2. Designing your questions for your focus group

Having decided to hold a focus group to conduct research the next step is to reflect on the aims & objectives of the research and how to ensure the focus groups answers your questions specifically. A topic guide needs to be planned in advance; this outlines in order the areas for discussion during the focus group, with key ideas and questions to be discussed. This is used to ensure that subject areas are covered systematically and with some uniformity. Strike a balance in drafting topic guides. On the one hand, they should be flexible enough to prompt and allow free and open discussion, but on the other you should resist a rigid list of questions to be read out in succession.

It is useful to construct the topic guide, with the thought of a conversation in mind rather than interview questions. Therefore include topic questions, possibly with areas for prompting rather than exact questions. It is also important to think about the guide flexibly, as topics may be covered in a different order, in light of conversation.

It is useful to think through, during this planning stage, about ‘danger’ areas of discussion, this is where questions may lead to discussion which is not wholly useful to the research topic. It is also important to ensure the facilitator is aware of these and comfortable with ways of ensuring discussion moves back on track. Additionally, it may be helpful to include some activities or ideas for stimulating conversation and keeping the session engaging for the participants.

Twelve is the maximum number of questions for any one group. Ten is better, and eight is ideal.

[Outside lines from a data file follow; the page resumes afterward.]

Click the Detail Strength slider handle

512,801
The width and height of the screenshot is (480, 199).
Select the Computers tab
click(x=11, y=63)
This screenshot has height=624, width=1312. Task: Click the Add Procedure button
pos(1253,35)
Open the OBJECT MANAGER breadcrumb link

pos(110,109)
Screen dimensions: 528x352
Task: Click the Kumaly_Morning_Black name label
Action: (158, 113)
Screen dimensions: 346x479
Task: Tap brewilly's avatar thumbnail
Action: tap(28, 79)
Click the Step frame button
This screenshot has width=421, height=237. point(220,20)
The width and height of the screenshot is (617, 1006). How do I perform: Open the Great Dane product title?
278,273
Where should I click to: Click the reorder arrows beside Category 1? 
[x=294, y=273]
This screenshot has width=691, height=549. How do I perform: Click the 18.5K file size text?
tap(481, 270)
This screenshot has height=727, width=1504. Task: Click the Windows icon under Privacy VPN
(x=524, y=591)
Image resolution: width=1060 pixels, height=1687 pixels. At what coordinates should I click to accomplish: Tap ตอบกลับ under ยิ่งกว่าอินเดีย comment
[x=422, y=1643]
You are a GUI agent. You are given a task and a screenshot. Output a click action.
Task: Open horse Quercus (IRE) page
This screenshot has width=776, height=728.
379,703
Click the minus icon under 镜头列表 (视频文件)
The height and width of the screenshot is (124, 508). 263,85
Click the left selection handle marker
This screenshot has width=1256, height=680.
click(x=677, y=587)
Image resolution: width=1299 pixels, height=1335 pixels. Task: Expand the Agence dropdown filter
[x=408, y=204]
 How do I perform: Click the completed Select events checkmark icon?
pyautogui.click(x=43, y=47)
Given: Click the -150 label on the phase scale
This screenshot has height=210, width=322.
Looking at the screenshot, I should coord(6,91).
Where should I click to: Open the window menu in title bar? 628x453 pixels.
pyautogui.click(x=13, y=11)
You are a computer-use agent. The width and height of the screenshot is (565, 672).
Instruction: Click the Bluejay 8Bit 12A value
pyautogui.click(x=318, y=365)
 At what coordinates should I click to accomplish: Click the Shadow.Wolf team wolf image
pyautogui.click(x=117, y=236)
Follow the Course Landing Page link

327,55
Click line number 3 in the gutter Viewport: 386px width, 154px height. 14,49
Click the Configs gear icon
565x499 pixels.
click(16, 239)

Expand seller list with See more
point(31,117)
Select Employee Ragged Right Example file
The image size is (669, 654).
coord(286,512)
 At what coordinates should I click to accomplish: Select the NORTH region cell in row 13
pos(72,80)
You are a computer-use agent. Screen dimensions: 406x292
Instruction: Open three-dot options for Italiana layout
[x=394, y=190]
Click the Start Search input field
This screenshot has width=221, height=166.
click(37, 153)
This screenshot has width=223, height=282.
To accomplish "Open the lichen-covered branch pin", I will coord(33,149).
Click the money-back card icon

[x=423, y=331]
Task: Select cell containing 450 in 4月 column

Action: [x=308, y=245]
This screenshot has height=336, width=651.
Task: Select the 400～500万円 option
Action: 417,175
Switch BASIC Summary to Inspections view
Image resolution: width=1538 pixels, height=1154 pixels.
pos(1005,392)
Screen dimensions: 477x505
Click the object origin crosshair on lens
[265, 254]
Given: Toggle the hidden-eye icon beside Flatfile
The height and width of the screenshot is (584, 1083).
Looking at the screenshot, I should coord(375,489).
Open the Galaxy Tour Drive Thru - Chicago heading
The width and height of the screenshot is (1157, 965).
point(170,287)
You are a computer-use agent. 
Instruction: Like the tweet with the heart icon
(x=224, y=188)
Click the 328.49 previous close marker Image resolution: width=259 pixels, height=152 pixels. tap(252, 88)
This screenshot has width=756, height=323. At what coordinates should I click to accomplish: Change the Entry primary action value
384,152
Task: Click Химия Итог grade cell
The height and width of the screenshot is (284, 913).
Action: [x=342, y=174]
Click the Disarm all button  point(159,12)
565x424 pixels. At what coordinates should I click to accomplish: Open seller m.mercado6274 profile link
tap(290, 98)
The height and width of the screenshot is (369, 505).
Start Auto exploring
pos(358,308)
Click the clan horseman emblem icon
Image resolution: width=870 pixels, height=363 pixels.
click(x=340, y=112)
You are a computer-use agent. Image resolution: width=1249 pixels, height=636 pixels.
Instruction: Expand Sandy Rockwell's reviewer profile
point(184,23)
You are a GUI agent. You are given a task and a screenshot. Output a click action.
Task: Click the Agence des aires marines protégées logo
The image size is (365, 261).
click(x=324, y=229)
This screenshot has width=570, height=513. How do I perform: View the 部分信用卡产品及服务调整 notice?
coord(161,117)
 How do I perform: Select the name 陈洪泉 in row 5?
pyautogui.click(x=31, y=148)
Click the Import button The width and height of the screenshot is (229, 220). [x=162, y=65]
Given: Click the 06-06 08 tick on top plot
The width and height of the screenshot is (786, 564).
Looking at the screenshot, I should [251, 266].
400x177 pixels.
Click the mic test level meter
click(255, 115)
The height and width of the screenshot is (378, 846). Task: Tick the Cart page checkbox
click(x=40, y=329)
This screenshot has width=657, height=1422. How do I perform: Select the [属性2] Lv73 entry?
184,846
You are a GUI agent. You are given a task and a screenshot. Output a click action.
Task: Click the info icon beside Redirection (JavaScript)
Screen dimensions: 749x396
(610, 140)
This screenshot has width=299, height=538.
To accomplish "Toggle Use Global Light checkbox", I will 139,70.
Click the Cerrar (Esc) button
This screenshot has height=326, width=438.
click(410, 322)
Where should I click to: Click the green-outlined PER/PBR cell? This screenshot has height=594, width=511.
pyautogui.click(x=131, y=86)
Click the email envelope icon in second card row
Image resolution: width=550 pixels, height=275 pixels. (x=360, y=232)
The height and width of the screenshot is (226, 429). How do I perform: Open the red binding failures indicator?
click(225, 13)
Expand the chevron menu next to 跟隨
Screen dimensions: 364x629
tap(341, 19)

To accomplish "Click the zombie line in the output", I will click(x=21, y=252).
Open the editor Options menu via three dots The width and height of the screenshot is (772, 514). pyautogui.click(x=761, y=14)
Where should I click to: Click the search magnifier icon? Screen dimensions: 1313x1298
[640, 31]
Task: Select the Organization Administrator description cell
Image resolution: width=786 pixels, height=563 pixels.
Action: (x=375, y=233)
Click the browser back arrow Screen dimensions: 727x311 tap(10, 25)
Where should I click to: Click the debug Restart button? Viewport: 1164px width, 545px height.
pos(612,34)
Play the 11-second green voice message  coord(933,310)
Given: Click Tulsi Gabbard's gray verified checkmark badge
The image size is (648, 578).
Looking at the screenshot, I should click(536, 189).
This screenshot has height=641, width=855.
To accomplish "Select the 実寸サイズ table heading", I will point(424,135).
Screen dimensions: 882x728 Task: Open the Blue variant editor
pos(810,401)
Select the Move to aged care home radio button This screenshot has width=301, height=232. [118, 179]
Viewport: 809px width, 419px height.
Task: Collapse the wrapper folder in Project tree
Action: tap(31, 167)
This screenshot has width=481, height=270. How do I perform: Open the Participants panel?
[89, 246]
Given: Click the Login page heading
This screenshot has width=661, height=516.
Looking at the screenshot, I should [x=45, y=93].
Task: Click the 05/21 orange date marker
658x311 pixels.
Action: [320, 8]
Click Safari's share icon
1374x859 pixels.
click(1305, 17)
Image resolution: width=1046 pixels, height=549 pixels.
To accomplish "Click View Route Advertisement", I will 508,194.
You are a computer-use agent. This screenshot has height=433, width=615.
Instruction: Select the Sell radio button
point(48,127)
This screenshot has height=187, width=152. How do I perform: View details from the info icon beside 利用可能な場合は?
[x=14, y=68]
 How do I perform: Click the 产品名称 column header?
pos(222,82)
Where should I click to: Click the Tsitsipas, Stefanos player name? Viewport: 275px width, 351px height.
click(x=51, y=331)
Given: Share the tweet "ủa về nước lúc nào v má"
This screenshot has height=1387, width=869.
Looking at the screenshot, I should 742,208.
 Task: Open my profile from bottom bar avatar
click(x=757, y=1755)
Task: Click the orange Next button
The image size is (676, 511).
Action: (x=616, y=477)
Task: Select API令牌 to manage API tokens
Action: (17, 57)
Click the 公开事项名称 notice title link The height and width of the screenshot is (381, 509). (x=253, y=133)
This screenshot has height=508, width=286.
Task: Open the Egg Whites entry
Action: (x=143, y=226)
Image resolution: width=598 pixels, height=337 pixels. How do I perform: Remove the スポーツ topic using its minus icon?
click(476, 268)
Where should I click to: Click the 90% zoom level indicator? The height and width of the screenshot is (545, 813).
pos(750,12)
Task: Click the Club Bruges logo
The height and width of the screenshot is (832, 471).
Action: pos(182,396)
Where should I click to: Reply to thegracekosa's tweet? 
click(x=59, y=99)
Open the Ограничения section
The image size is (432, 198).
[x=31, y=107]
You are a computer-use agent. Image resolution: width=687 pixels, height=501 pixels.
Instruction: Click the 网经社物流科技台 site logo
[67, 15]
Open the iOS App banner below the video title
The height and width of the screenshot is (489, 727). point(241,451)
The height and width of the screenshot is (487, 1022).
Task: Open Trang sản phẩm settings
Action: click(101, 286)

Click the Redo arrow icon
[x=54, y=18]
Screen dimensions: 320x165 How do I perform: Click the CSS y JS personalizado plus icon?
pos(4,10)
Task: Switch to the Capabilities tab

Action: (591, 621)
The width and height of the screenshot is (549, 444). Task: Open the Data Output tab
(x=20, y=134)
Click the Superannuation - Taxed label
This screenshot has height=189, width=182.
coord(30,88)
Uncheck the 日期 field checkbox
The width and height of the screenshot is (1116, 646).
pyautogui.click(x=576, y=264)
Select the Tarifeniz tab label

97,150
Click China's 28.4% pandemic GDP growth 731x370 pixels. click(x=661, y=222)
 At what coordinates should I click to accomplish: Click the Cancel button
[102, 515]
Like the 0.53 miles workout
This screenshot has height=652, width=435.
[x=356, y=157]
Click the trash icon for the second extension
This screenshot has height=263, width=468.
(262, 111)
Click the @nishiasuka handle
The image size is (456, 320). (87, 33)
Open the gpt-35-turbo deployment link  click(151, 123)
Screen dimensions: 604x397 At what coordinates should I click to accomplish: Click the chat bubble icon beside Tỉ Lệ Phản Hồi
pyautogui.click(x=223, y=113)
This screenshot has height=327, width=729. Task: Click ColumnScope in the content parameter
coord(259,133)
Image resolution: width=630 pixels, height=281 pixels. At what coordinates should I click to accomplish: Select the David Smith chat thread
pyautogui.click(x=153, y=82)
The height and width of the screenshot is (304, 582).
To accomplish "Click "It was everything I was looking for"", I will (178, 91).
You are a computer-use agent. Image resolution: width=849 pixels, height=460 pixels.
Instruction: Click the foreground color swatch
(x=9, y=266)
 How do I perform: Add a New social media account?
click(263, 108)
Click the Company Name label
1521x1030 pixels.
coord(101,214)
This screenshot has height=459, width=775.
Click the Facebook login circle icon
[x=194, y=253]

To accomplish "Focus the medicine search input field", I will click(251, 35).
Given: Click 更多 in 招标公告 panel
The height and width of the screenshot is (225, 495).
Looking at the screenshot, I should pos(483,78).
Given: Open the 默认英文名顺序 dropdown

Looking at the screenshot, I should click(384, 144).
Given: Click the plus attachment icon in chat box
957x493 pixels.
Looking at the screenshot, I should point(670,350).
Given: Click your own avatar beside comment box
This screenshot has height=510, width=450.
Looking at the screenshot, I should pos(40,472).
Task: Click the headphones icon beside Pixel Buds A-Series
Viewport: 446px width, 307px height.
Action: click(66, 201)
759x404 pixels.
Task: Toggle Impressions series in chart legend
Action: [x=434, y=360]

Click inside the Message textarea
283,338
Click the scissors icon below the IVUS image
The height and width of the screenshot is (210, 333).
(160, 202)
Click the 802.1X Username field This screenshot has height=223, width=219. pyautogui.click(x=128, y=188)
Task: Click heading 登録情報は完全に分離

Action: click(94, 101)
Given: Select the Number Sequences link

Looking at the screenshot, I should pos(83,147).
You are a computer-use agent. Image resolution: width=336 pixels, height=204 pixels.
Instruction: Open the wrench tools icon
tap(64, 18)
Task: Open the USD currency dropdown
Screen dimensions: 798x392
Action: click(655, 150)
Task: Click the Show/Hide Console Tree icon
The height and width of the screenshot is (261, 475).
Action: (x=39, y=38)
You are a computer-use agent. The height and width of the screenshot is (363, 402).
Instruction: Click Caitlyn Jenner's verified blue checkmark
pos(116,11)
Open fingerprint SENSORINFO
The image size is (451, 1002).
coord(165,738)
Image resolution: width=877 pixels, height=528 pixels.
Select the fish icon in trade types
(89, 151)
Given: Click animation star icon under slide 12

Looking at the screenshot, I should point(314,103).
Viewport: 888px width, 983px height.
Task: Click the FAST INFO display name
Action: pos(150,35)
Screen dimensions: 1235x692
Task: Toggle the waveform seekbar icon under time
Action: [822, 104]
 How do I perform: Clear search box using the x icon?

Focus group participants won’t have a chance to see the questions they are being asked. So, to make sure they understand and can fully respond to the questions posed, questions should be:

  •  Short and to the point
  • Focused on one dimension each
  • Unambiguously worded
  • Open-ended i.e. worded in a way that means they cannot be answered with a simple “yes” or “no” answer (use “who”, “what”, “where”, “when”, “why” and “how”)
  • Non-threatening

Here are three types of focus group questions:

1.  Engagement questions: introduce participants to and make them comfortable with the topic of discussion

2.  Exploration questions: get to the meat of the discussion

3.  Exit question: check to see if anything was missed in the discussion

3. Recruiting & preparing participants

In an ideal focus group, all the participants are very comfortable with each other but none of them know each other.  Homogeneity is key to maximizing disclosure among focus group participants. Consider the following in establishing selection criteria for individual groups:

Who

It is important to think carefully about the mix of individuals you wish to take part in the focus group. More interesting ideas can emerge from a diverse range of individuals, as their experiences and attitudes may be broader. Though if wanting a range of viewpoints it is important to feel all participants will feel comfortable in expressing their opinions on the subject. This also needs to be considered in the size of the group, about 6-8 is ideal, although you may want to invite up to 10 in case some drop out, as it can prove challenging to confirm attendees. Additionally, depending on your aims and objectives considering your participants may also require you to think about how many focus groups you want to hold and the resources this will require.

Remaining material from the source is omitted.